His campaign spokesperson, who joined the team after the election to help with a surge in media attention after the race became “unexpectedly” close, declined to make the candidate available for an interview. Szuszkiewicz did not respond to messages.
“Mark's social media repostings were an issue the voters already knew about during the campaign. Discussing them further is clearly a result of the race in the 46th being too close to call, unfortunately distracting from a closer look also at how Democrats alienated Southern Brooklyn voters,” the campaign said in a statement on Wednesday.
The campaign didn’t immediately respond Thursday morning to requests for comment about Frontus declaring victory.

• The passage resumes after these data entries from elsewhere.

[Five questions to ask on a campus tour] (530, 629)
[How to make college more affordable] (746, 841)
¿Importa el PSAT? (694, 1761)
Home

One longtime Brighton Beach resident and former community board member, Ida Sanoff, was stunned at the early results on election night, particularly in the Gounardes and Frontus races.
But she said Democrats had “ignored the warning signs” and “alienated” immigrants from Eastern Europe and their descendants, many of whom fear becoming a socialist country.
“Boy, I was shocked as hell,” Sanoff said. “To have somebody that nobody’s ever heard of that’s a QAnon supporter to do so well is nuts.”
“The Earth did move in Southern Brooklyn," she added.